I shake my head. “I saw him in my dream,” I say.

I can’t believe it. He had just been in the waiting room. Alive. I was just speaking with him. And yet here he is, lying on a gurney, his eyes blankly staring at nothing, his skin tinged with grey. I know if I touched it, he would be cold.

It was his spirit, his remnant that I’d spoken to, and I’d not suspected a thing. He’d asked me for my help, but he was already dead.

I only realize I am shaking when Storm places his hands on my shoulders as if to steady me. “Are you alright?” he asks.

I nod my head even though I feel nauseous. There is a horrible smell in here. It must be coming from Lynesse. One glance at her body shows me the red ruin of her torso. It has been savaged, the cuts deep enough to reach into her internal organs. I look away quickly, gasping for breath to steady my heaving stomach. I cannot barf. I cannot embarrass myself like that.
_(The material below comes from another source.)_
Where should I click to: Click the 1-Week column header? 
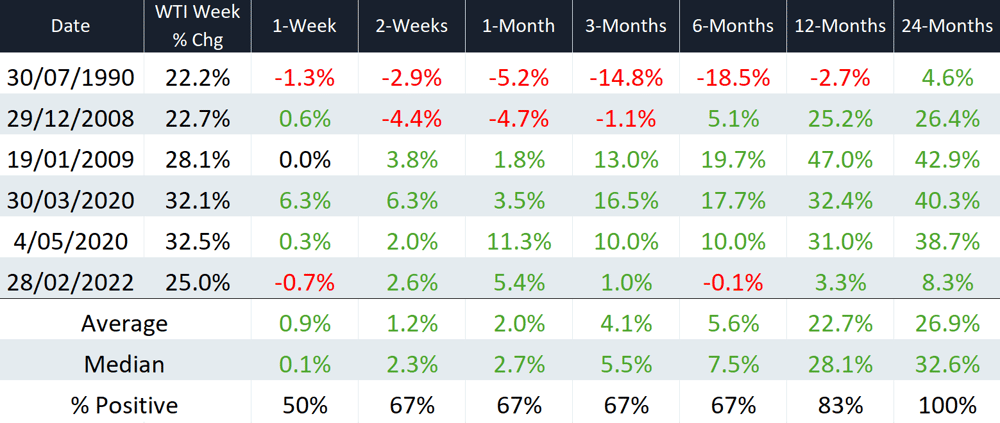pos(304,26)
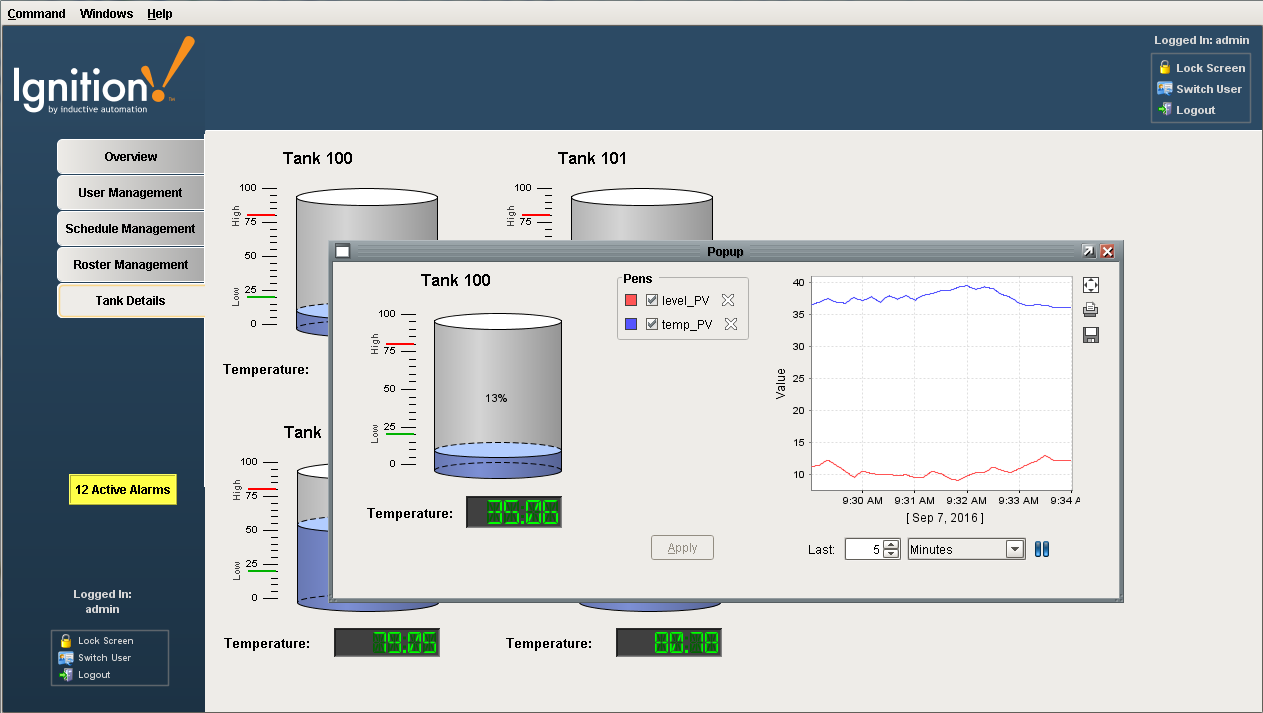Open the Windows menu
The height and width of the screenshot is (713, 1263).
click(106, 14)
“Diana, we should to talk in the waiting room.” Storm has a firm grip on my upper arm now.

“No. I promised to help Raif.” Pretending that I am perfectly fine, I take a shaky step towards Raif’s body.

“When?” Storm says. “In your dream?”

I shake my head. “Out there in the waiting room. He was there. He spoke to me.”

“He was there?” says the coroner skeptically.

I nod. “Part of him was still there.”

The coroner’s eyebrows rise almost into her hairline. “And here I was thinking I had all of him,” she says.

But Storm seems to have no such doubts. “What did he say to you?” he demands.

I open my mouth to tell him everything but the little voice inside my head snaps it shut. She gives me the moment I need to think. Storm already has more information than me. If I give him what he has asked for, there is no way I will solve the case before him.

“Nothing much,” I murmur. “He was… He wasn’t himself, wasn’t making sense. He was already mostly gone.”

I take another step closer to Raif. It is bad enough to be looking at his dead face, but I can also see the edges of the red gaping wound at the back of his head where his skull has been bashed in.

I want to look away but I can’t. I had seen that damage happen in my dream, but it had been different. The wound had been blue. The blood had been blue. One particular species of otherkind has blue blood.

“He was an incubus,” I say almost to myself.

The coroner consults her clipboard and then shakes her head. “No record of him being an incubus,” she says.

“He was,” I insist. “I saw it in my dream.” When Storm looks like he is about to demand every detail, I say, “That’s pretty much all I saw. I didn’t see the killer. If I had, I would have told you by now.”

“Any chance of confirming it?” Storm asks the coroner.

She shrugs. “It’s difficult. Their blue blood turns red on exposure to air and following death, and this victim has been dead for days.”

“There must be a test,” I insist.

She shakes her head. “That kind of magic isn’t my field. Incubae pretty much have human-seeming physiology after the blood turns red. No way of me knowing unless he was registered as an incubus, and we have no record of that.”

“Otherkind shouldn’t have to be registered,” I mutter.